Le pont franchi, la majorité des visiteurs se contentent d’une promenade le long de Brooklyn Heights, les collines en surplomb bordées d’élégantes maisons de pierre du XIXe siècle, les fameuses brownstowns. Puis, ils font aussitôt demi-tour. Quel dommage ! Quitte à être à Brooklyn pourquoi ne pas s’aventurer plus loin ?

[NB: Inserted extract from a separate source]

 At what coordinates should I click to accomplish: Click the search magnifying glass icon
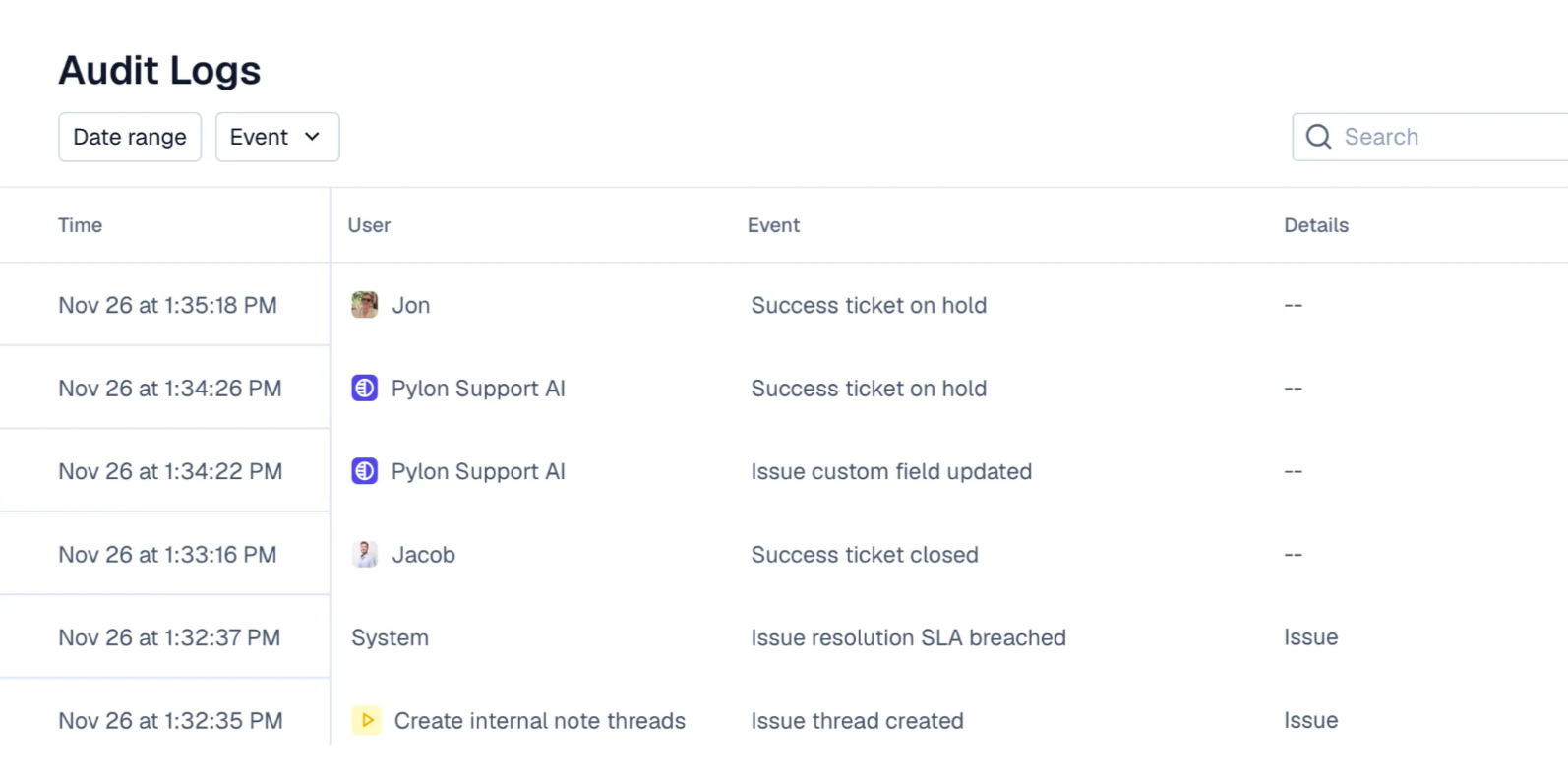(1318, 137)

Car Brooklyn c’est l’autre New York, un New York pluriel, plus grand, plus cosmopolite.

En trois siècles d’histoire Brooklyn, rattaché à New York en 1894 suite au vote de ses habitants, a connu bien des métamorphoses et vicissitudes. La petite bourgade tranquille, où l’élite new yorkaise venait se reposer, avait fait place à un port aux docks et entrepôts animés. Ils furent bientôt remplacés par des ateliers de fabrication et des cités ouvrières pour loger les flux d’immigrants. Les ateliers s’étaient taris, les habitations dortoirs avaient grossi et Brooklyn avait sombré dans la mélancolie. Aujourd’hui Brooklyn est redevenu un morceau de choix, un territoire de contrastes et de diversité culturelle. Invitation au voyage dans ses différents quartiers.

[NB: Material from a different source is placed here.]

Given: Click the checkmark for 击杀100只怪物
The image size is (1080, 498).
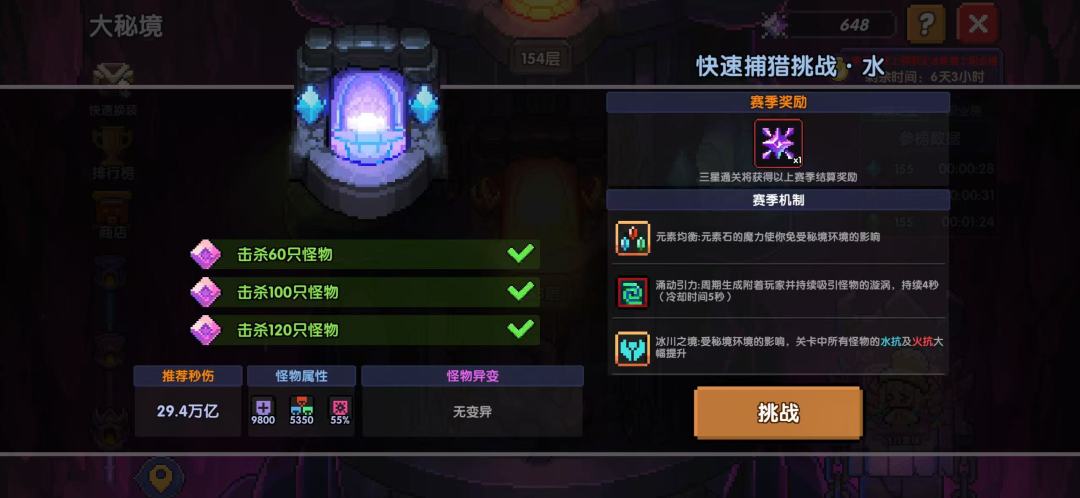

Le pont de Manhattan, autre remarquable pont suspendu, aboutit à quelques encablures du pont de Brooklyn. Il a donné son nom au quartier de DUMBO, acronyme de Down Under the Manhattan Bridge Overpass (ou « sous la passerelle du pont de Manhattan »). C’est là que les bobos et les New Yorkais arty sont venus faire leur nid à Brooklyn profitant des espaces offerts par les anciens entrepôts pour les transformer en lofts with a view. Cafés, restaurants, boutiques trendy, etc. ont suivi le mouv’ initié par le DUMBO Art Center, un incubateur qui expose de jeunes pousses artistiques dans ses vastes galeries.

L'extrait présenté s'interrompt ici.